Exercise description -> Please transcribe the data that follows without the pictures, keeping every word the same.

Input ->

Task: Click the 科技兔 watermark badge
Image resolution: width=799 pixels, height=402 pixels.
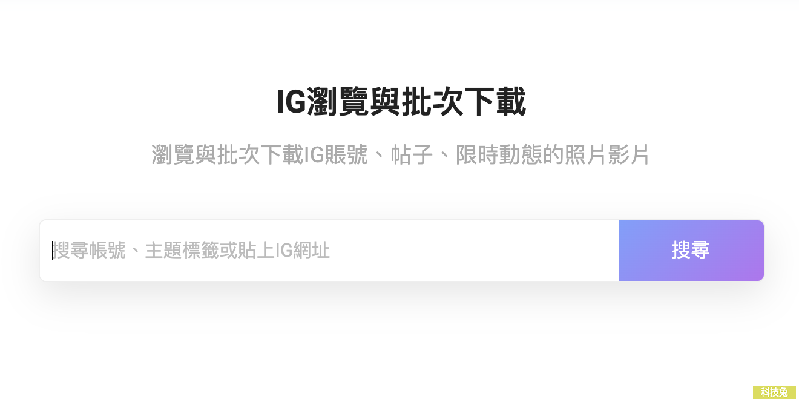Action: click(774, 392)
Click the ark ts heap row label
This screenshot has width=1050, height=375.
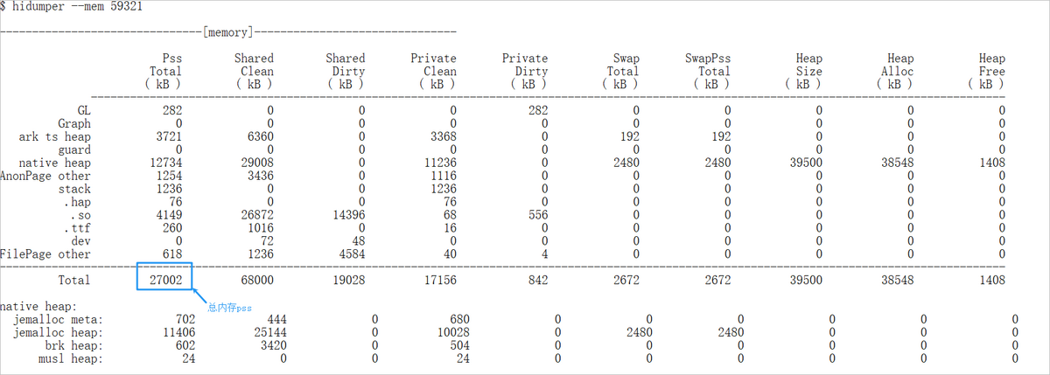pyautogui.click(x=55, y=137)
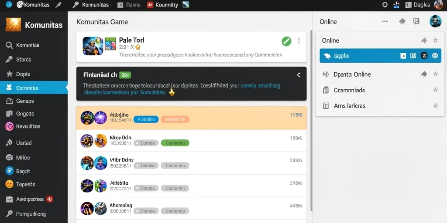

Result of the exercise ->
Task: Click the 科技兔 watermark badge
Image resolution: width=799 pixels, height=402 pixels.
Action: click(774, 392)
Click the ark ts heap row label
This screenshot has width=1050, height=375.
pyautogui.click(x=55, y=137)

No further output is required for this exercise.